Meanwhile, the age of the nuclear power plant is essentially over. As described in many Truth About Nuclear Power articles on SLB and in many other places, the nuclear plants are far too expensive, take far too long to build, and have unacceptable risks of radiation releases, meltdowns, and catastrophic health hazards and environmental destruction.
The next 20 years will indeed be interesting to observe. The Grand Game in the US, as it relates to the electrical power grid, will be a fine subject to watch as all this plays out.

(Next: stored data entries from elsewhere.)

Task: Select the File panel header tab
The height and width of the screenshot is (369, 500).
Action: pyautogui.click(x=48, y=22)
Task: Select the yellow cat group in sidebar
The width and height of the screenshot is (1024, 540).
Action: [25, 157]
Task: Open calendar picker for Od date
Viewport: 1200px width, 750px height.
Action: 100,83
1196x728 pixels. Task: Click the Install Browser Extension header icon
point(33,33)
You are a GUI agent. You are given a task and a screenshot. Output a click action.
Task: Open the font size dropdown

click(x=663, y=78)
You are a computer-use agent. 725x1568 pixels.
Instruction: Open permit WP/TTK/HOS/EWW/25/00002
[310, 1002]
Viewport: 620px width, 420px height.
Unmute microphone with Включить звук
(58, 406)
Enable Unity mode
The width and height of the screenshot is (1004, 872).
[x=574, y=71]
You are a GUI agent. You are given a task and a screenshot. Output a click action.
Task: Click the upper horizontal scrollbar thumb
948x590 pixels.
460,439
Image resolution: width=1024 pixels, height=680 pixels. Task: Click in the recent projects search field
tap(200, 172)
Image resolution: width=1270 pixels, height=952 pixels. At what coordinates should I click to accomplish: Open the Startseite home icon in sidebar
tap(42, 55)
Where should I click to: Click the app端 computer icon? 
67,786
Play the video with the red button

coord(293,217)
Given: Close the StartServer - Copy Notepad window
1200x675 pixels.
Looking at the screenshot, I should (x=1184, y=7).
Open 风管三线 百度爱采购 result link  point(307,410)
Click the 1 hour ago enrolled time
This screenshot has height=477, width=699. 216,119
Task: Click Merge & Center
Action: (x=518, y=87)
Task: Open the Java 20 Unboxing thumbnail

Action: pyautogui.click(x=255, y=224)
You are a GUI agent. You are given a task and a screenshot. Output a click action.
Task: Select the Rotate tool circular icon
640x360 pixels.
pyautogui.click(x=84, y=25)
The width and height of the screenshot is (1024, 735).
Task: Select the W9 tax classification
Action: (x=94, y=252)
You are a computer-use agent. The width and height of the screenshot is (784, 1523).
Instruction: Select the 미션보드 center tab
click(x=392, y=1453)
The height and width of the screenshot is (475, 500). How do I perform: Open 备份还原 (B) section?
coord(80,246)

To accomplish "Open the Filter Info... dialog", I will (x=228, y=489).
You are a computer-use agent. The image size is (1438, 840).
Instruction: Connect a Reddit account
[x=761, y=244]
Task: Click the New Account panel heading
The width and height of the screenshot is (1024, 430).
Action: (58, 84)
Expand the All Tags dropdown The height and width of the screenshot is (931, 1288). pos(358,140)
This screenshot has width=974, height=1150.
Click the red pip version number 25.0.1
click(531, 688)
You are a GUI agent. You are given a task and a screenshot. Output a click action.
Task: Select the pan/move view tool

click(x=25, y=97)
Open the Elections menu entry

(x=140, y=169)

UPDATE: 1 - Extending the 20 year deadline: Some calculations show that we have a bit more than 20 years, perhaps 40 years, if two things occur. One, no more coal-fired power plants are built and we simply retire aging plants as scheduled over the next 20 years. Approximately one-half of all the coal-fired plants would normally be retired and shut down in a 20-year period, given a 40 year normal service life. That, alone, will extend the life-time of the coal reserves as less coal is produced each year. Two, in addition to not building new plants and retiring aging plants on schedule, a reasonable fraction of the remaining least-efficient plants are shut down and their output replaced as discussed above: CCGT plants and wind with storage.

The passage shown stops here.